In studying associative algebras' theory I was introduced to the notion of Grassmann algebra, but I don't know if I well understood how to construct this algebraic structure.
Let $F$ a field and $X=\{e_1,e_2,\dots\}$ a countable set.
Def. A word on $X$ is a finite sequence of element of $X$, ie $e_{i_1}e_{i_2}\cdots e_{i_k}$ where $k\geq 1$ and $e_{i_j}\in X$ .
Def. The sequence which does not contain any element of $X$ is called empty word and denoted by $1$.

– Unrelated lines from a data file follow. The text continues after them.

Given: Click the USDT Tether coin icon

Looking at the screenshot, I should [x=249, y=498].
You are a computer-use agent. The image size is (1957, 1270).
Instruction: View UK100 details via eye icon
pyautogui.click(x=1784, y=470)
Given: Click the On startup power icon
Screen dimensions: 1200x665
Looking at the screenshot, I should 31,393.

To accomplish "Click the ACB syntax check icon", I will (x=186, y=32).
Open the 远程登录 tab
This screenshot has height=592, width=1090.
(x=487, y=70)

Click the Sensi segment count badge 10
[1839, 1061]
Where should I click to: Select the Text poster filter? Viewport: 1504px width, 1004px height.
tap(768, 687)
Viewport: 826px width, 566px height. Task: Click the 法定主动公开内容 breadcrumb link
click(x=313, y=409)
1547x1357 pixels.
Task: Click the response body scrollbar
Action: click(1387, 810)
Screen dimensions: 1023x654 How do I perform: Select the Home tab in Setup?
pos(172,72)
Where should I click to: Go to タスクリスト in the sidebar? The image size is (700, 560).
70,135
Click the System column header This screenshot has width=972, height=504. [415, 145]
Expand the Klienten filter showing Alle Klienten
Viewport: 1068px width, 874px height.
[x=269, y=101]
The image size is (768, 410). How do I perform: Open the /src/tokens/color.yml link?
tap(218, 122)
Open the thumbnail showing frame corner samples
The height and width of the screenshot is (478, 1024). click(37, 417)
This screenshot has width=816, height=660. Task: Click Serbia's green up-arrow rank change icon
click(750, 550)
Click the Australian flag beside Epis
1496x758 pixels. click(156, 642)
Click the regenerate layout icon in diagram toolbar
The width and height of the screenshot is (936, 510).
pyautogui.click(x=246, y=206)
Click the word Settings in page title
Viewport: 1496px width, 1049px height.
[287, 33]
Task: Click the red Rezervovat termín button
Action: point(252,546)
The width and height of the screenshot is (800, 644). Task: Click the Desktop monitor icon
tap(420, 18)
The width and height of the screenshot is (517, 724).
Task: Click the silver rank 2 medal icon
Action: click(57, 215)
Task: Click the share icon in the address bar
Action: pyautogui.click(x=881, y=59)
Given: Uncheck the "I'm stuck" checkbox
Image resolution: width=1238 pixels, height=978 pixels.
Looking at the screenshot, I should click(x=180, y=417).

Let $X^*$ be the set of all possible words on $X$, including $1$, $$X^*=\{w\,:\, w \,\text{is a word on}\,X\}\cup\{1\}.$$
We now introduce a binary operation on $X^*$, called juxtaposition, as $$(e_{i_1}e_{i_2}\cdots e_{i_k})(e_{j_1}e_{j_2}\cdots e_{j_s}):=e_{i_1}e_{i_2}\cdots e_{i_k}e_{j_1}e_{j_2}\cdots e_{j_s}.$$ It is clear that $X^*$, equipped with this operation, is a monoid with unity $1$.
We now consider $FX^*$, the $F$-vector space whose elements are $F$-linear combination of words of $X^*$, $$FX^*=\{\sum_{w \in X^*}\alpha_{w}w\,:\,\alpha_{w}\in F\,\text{ and}\, \alpha_{w}=0 \,\text{almost everywhere}\,\}.$$
The juxtaposition of $X^*$ induces a multiplication on $FX^*$, $$\left(\sum_{w \in X^*}\alpha_{w}w\right)\left(\sum_{w' \in X^*}\beta_{w'}w'\right):=\sum_{w,w'\in X^*}(\alpha_{w}\beta_{w'})ww'.$$ It is routine to check that this defines the structure of an $F$-algebra on $FX^*$.
If moreover we require that $FX^*$ satisfies the following condition $$e_ie_j=-e_je_i \qquad \text{for all}\, i,j\geq 1$$ then the resulting algebra is called Grassmann algebra and denoted by $G$. Supposing that $\text{car}F\neq 2$, then ${e_i}^2=0$ for all $i\geq 1$ and $$G=\text{span}_{F}\{e_{i_1}\cdots e_{i_t}\,:\,1\leq i_1<i_2<\cdots<i_t, t\geq 0\},$$ where if $t=0$ we obtain the empty word $1$.
Is this construction correct?
Thanks in advance.
Yes: in the first part your description of $FX^\ast$ is of the free algebra generated by $X$. This would be appropriate when constructing the tensor algebra for a vector space $V$ with dimension $|X|$.
When you quotient out by the relations $e_ie_j=-e_je_i$, you arrive at the exterior algebra (or Grassman algebra) of $V$ where $\dim(V)=|X|$.